The closely watched special election in Ohio’s 12th Congressional District will stay that way for at least a little while longer. With 100 percent of the precincts reporting, Republican Troy Balderson led Democrat Danny O’Connor by just 0.9 points, 50.2 percent to 49.3 percent, but no major outlet had dared to project a winner in the race as of early Wednesday. Ohio law calls for a mandatory recount if the final margin is within a half point, which could be where we’re heading once all the provisional ballots are counted.
As for its bearing on the midterms, though, this race has already told us pretty much everything it can. Donald Trump won the district by 11 points two years ago, and Democrats haven’t represented it in Congress in three-plus decades. That the contest turned out to be as close as it did is shocking, regardless of who wins—or it would have been shocking, anyway, if it weren’t for the surprises of the previous 10 federal elections since Trump took office. Democrats have performed better, often way better, than the makeup of their respective electorates would predict. That was true in Pennsylvania, where Conor Lamb beat the partisan lean of his district (as measured by FiveThirtyEight) by 22 points to win his congressional race by a few tenths of a point. It was true in South Carolina, where Archie Parnell beat the lean by 16 points, to come up only 3 points short. And it’s true in Ohio, where O’Connor is on pace to beat expectations by about 13 points.
If Balderson can hold on, Republicans will avoid a national embarrassment like the one they suffered in Alabama this past December and in western Pennsylvania this spring. But even then, Balderson’s razor-thin margin of victory would be more worrisome for the GOP than his win would be reassuring. Republicans pulled out all the stops in this one. National GOP groups spent millions in the race, Donald Trump held one of his MAGA rallies in the district over the weekend, and Ohio Gov. John Kasich—one of the few #NeverTrump Republicans still in office, and someone who held this seat for nearly two decades—supported Balderson.
That kind of GOP unity is hardly guaranteed in the fall, and Republicans won’t have the luxury of devoting so much time and money to each battleground district between now and November. The GOP currently holds roughly 60 congressional districts that are less Republican than this one, according to the Cook Political Report’s partisan index. Democrats, then, could lose half of those districts this fall and still win the 23 seats they need to retake the House next year.

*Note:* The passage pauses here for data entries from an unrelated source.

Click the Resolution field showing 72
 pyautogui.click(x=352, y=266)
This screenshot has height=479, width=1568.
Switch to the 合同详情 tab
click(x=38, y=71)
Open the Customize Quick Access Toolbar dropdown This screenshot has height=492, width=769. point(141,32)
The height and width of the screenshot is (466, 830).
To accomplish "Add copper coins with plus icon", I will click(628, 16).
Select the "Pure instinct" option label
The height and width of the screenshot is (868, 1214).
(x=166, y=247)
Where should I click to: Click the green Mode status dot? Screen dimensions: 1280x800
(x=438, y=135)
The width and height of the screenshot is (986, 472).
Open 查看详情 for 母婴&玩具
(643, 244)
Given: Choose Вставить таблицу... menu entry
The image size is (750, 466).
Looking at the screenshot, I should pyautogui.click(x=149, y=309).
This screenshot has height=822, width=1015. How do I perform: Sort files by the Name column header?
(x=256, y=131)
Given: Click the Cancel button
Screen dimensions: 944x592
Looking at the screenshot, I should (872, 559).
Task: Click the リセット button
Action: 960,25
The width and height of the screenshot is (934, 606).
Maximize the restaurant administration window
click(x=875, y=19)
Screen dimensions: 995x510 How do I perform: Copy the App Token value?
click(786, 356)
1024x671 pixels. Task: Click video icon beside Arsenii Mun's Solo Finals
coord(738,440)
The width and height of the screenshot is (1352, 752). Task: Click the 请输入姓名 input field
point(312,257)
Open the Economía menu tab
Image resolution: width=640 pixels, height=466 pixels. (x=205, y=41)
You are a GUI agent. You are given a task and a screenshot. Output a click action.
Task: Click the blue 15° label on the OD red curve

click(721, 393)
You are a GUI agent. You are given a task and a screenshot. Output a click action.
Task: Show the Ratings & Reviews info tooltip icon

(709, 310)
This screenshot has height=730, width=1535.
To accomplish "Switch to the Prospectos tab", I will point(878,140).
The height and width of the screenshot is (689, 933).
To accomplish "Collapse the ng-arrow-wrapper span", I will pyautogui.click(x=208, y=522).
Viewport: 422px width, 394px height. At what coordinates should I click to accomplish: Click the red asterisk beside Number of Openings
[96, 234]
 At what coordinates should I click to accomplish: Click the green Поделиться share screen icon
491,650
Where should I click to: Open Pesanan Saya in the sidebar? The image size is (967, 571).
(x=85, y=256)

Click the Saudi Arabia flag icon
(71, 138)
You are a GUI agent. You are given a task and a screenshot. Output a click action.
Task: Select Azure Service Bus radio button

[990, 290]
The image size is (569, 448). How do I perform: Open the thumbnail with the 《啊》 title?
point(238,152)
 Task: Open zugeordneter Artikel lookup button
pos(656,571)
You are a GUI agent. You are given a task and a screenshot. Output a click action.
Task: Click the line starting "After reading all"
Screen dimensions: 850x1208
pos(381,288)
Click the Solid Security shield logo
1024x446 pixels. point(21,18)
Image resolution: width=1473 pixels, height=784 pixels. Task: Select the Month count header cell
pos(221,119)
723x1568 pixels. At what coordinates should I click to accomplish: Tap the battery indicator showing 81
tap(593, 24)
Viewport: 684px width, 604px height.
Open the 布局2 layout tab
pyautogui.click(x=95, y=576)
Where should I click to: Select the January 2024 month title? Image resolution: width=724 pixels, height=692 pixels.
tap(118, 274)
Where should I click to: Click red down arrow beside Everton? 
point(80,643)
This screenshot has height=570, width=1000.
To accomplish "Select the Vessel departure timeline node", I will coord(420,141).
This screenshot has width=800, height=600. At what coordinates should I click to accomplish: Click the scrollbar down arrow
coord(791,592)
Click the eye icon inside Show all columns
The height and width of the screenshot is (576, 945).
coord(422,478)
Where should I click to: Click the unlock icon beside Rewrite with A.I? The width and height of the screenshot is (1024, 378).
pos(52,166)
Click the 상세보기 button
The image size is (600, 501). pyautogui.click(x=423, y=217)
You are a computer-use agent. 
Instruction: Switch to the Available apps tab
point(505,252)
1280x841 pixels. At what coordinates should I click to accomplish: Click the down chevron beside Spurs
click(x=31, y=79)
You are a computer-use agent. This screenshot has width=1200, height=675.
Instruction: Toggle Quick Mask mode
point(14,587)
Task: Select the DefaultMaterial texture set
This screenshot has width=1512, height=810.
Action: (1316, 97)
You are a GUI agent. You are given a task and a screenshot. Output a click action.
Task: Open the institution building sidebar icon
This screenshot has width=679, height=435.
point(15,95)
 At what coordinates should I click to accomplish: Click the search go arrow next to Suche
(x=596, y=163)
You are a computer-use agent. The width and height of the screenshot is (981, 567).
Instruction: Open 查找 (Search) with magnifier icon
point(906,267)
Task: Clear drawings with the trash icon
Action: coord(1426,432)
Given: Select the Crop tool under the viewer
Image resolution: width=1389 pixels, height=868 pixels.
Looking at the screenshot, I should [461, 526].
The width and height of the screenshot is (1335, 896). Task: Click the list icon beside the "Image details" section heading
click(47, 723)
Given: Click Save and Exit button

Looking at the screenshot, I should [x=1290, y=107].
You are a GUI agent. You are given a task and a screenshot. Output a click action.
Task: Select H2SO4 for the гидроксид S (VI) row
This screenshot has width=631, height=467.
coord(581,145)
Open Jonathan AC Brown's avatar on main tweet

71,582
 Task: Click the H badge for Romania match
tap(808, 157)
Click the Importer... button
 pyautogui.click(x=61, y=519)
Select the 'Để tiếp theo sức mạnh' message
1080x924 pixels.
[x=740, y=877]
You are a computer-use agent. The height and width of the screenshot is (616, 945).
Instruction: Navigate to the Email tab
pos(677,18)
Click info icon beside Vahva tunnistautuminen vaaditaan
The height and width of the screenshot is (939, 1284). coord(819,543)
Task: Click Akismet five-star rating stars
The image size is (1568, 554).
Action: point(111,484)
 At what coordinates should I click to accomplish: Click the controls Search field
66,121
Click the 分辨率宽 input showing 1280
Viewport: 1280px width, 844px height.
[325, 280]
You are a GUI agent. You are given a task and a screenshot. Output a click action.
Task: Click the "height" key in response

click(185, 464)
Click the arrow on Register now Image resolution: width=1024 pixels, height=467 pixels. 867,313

Still, according to the old saying I may have just made up, all special elections are special in their own way, and so it would be a mistake to draw sweeping conclusion from this one alone. For all the surrounding hype, the only thing actually at stake in this contest is who gets to serve out the final few months of former Rep. Pat Tiberi’s term. Yes, the winner will head to Capitol Hill, but he won’t be there long unless he wins a November rematch with the man he just defeated. And yes, the nail-biting nature of this contest in a dark-red district bodes well for Democrats this fall. The real question, though, has never been whether they can pick up House seats in the midterms—it’s whether they can pick up enough.